Behind-the- Scenes Tools

What I bring to my work with people:

Myself

  • I bring myself: effusive, playful, optimistic, sensitive, connective.

    Personality quirks: If I do not do my morning routine of stretching and grounding I am easily distractible—jumping from project to project like the mouse in the kid’s book If You Give a Mouse a Cookie. Writing things down makes my brain work better. I often tell too many details and go on tangents in stories, thinking it is humorous, but not everyone is amused. If left to my own devices I will stay up late reading old journals, finding the perfect combination of fabrics for an elaborate sewing project or design a series of possible images for block prints.

  • I bring my identities and how these locate my perspectives: white, middle class, small town raised, child of lesbian moms, queer, partner of a trans masculine person. I bring the newly recognized categories of neurodivergence I fall into and how I have learned to cope: ADD, depression, anxiety, hypomania & heightened sensitivity.

  • I bring my journeys: shuffling between contrasting homes of divorced parents—always stuck in the middle, disappearing from my 20’s with an ill partner, grieving her death, disarming my inner critic, giving a mic to my patient & fierce inner bestie and snuggling the fearful and mistrusting creatures within.
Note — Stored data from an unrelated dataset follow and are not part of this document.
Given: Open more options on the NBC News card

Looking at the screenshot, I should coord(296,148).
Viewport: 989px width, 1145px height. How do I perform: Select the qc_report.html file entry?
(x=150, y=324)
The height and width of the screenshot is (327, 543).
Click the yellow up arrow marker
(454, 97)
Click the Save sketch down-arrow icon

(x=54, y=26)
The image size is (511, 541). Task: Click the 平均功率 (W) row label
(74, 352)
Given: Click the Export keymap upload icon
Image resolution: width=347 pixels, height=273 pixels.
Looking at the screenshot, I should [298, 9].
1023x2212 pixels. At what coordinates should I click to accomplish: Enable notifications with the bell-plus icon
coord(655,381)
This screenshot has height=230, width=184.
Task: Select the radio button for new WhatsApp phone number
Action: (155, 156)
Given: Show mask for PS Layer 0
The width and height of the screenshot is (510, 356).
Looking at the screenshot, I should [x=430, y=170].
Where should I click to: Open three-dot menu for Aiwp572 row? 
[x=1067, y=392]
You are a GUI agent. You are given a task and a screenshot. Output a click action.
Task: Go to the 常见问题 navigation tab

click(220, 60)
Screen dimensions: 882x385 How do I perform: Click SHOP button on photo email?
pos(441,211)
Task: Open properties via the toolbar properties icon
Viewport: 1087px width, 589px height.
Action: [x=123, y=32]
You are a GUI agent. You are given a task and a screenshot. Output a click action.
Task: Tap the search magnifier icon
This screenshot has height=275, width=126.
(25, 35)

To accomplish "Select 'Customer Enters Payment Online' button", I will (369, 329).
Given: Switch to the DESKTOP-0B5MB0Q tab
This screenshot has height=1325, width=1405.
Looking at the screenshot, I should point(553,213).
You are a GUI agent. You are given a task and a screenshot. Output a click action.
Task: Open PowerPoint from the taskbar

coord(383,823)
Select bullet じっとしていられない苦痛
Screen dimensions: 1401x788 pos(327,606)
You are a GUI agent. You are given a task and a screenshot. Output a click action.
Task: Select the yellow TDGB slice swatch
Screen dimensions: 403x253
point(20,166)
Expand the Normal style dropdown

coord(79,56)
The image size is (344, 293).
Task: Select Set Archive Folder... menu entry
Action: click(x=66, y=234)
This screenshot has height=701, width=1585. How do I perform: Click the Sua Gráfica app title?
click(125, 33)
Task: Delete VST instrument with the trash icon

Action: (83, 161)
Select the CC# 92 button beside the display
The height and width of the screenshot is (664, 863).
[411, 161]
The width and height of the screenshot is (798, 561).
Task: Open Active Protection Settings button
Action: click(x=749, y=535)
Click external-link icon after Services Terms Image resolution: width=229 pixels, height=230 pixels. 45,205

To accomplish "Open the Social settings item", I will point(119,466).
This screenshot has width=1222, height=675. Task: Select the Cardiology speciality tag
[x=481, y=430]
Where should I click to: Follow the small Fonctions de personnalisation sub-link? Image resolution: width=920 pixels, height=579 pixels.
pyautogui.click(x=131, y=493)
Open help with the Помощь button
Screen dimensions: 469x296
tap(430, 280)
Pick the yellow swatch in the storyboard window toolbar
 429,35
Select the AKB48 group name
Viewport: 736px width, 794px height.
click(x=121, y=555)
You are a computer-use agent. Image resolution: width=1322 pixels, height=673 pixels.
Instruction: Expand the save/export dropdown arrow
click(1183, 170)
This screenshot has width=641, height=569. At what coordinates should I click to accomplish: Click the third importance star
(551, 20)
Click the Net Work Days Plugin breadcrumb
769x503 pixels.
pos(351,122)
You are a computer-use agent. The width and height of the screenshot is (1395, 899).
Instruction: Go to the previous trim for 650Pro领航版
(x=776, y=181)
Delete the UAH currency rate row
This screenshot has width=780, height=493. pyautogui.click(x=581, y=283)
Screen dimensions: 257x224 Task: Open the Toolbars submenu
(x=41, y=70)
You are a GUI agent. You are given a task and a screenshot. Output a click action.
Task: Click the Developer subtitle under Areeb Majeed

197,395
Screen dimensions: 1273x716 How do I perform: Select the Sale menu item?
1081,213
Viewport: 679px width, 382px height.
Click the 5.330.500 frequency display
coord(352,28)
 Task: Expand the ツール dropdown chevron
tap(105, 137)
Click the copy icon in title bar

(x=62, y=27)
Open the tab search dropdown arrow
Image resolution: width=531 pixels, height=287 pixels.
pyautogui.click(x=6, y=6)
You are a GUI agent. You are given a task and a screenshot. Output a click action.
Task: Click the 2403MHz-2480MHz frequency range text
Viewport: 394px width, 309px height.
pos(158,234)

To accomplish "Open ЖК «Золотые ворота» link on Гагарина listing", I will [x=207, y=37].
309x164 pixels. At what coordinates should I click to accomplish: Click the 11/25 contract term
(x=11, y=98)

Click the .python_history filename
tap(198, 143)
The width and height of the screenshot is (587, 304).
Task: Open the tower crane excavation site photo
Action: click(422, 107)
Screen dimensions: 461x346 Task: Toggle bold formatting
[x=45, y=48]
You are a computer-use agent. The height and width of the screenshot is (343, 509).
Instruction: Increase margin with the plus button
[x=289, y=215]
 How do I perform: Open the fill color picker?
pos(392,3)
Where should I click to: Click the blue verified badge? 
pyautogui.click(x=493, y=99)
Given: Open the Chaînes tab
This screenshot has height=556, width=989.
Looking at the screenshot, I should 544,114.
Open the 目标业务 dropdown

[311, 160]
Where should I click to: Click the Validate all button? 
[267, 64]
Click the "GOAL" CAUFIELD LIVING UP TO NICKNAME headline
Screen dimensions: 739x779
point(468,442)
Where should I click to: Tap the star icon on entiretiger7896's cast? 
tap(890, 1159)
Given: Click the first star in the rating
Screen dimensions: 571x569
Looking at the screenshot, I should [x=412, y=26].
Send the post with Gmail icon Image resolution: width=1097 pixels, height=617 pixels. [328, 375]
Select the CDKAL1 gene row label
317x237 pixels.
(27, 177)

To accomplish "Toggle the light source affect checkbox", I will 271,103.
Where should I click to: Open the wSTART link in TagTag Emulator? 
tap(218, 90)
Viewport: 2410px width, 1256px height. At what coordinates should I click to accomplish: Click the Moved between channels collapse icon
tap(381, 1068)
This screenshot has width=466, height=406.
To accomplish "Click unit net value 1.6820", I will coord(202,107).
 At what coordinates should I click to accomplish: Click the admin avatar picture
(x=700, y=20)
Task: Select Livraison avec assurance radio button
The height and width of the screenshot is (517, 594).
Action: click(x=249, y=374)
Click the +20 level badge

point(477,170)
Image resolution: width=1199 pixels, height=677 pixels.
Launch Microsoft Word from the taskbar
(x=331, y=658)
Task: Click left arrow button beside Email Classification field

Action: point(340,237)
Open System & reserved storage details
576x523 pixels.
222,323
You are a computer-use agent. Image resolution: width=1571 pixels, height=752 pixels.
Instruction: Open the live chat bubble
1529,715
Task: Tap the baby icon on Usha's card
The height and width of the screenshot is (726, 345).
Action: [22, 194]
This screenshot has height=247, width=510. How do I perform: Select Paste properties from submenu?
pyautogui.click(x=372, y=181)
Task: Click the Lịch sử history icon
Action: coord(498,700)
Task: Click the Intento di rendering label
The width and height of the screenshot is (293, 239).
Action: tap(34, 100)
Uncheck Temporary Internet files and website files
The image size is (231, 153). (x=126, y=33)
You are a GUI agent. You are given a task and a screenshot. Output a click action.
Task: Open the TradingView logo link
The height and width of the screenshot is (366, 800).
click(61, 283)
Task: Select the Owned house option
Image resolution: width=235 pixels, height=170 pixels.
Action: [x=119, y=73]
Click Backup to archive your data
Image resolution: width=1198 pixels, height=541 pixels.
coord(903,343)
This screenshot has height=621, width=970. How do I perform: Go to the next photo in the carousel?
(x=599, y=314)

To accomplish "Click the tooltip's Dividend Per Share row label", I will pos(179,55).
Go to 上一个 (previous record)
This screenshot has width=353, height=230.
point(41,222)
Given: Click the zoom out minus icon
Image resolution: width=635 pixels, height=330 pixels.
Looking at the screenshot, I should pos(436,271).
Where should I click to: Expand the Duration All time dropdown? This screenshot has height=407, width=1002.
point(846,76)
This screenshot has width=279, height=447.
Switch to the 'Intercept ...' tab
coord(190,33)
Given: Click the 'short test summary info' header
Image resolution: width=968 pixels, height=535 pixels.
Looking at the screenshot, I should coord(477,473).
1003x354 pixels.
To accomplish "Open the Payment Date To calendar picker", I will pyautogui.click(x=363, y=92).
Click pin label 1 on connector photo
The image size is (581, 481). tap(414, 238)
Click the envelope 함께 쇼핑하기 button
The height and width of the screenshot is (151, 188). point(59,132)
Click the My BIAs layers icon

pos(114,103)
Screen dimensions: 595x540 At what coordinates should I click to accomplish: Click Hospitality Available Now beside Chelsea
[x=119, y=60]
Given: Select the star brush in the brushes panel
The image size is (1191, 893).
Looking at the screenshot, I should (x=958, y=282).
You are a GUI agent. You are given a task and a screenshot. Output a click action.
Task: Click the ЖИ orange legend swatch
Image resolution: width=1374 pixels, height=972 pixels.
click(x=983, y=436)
  • I bring my world view: I come from a childhood full of wonder, rosy eyed and largely protected from the big bad scary world. I am still startled by despair when I let in the pain of the world. I come with trust in our resilience and an inherent belief in humans. I resist the insidious patterns of capitalism, patriarchy, oppressions, and colonization within me and in everything—and am determined to choose a different pattern in my heart and mind. I get sucked back in to that status quo and pull myself out over and over. I strive to imagine & create a just, equitable, abundant, collective, nurturing communal reality in all I do.

Connection Building

  • I wield tools for building & maintaining solid, nurturing connections with each person and group. Tools that make folks feel welcome, safe, heard, seen, understood. Tools that allow people to enter a creative collaboration & feel like they have support rather than slogging through & carrying the weight all on their own.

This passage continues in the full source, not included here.